After all, what is involved in authoring a web site? Is this scholarship? No, it can't be. (Well not yet anyway). There are no footnotes and it's not published by law students. Is it teaching? How can it be? The university cannot recover fee-for-credit for each "hit" on the site and there are no end-of-the-semester evaluation forms from the students to evaluate its quality. Besides, if it is teaching, it may be venturing into the ABA's forbidden territory of distance education. No, fame and fortune are not the reasons to web-author.
Fun!
I imagine that the rewards I receive from my web projects are similar to those that motivate other faculty. I create and maintain web sites partly because it's fun. There's a certain amount of artistry involved in designing a web site. (Not that I've avoided some of the worst design elements, but I've learned.) I enjoy the challenge of learning html markup language much as I dabble in acquiring foreign languages from time to time.
My web sites are also partly motivated by pride. I work very hard on preparing materials to assist my students in learning: graphics that clarify concepts or systems, detailed syllabi and study guides that make learning more efficient, articles that supplement their learning. I've even tried to create some interactive computer assisted instruction, though I'm most hopeful that the development of CALI's Webolis will provide a better resource for this material. I'm very proud of this work and so, just as my little boy insists that each day's picture be displayed on the fridge, I display my artwork on the web.
Of course, partly I also use web sites for my teaching because I hope that it helps student learning, both in my own school and elsewhere. I don't use my web pages in terribly sophisticated or ground-breaking ways. The majority of my students are not yet well-equipped enough (technologically or educationally) for me to feel comfortable conducting an entire class over the web, for example. Like most faculty, I use my web pages primarily to deliver content that I had delivered in the past through paper or in class.
Computers are flexible devices for delivering course content: asynchronous learning provides flexibility of time and location for learning. Hypertext text formats and interactive programs allow flexibility in structuring learning and place greater control in the hands of students. The web offers greater accessability, lower cost, and easier updating of materials. Moreover, having a web page also gives my teaching some added measure of credibility. Students are arriving in law schools with an increasingly sophisticated understanding of computerized information access and management. They will be accustomed to having control of their learning to a greater degree than ever before. Law schools that do not reflect that understanding will lack credibility.
But
I suspect that the single greatest educational benefit I advance through course web pages is not their content or credibility, but the message that their very existence sends to students. The new world of information technology has profound implications for society and for lawyering. More information, more noise, faster communications, world wide communications, asynchronous communications -- the picture of the future could be quite dramatic, or quite bleak. We risk moving to an age in which society is dramatically stratified along lines based on access to information and where social relations are stretched by technology. The lawyer's role in shaping that society and in serving his or her clients in that society will depend on what our students learn about how to use technology while they study law. They will learn this both from our explicit teaching and from our implicit modeling of the ways we use technology to teach.

> **Written task**:
Please copy the essay on faculty web sites above from "My web sites" to "on the web.", word for word.

> **Collected material**:
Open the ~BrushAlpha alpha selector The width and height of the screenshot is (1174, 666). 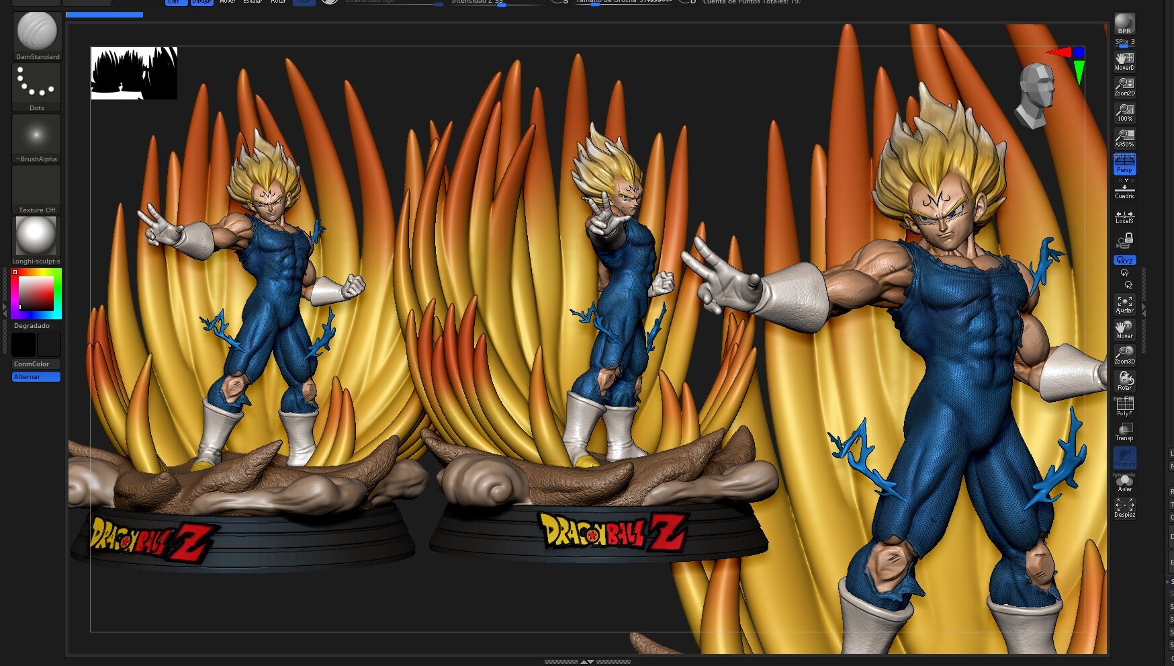coord(36,133)
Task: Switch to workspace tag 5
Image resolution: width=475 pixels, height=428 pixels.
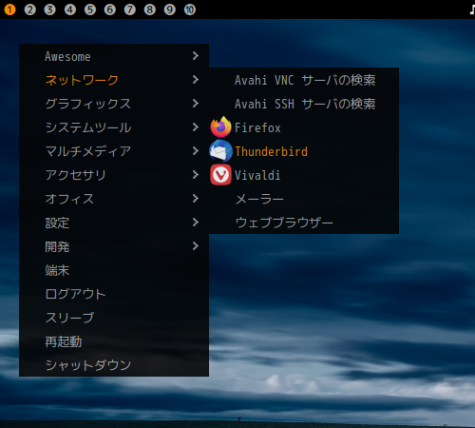Action: (90, 10)
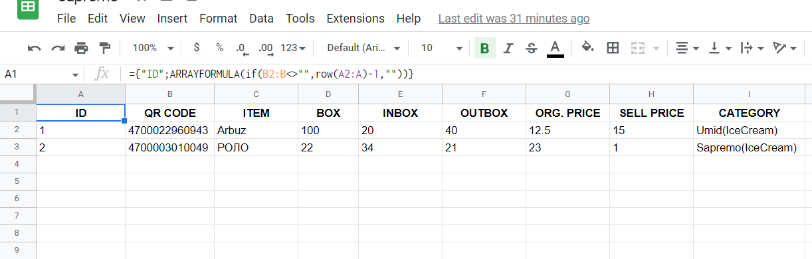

> **The reply**:
My web sites are also partly motivated by pride. I work very hard on preparing materials to assist my students in learning: graphics that clarify concepts or systems, detailed syllabi and study guides that make learning more efficient, articles that supplement their learning. I've even tried to create some interactive computer assisted instruction, though I'm most hopeful that the development of CALI's Webolis will provide a better resource for this material. I'm very proud of this work and so, just as my little boy insists that each day's picture be displayed on the fridge, I display my artwork on the web.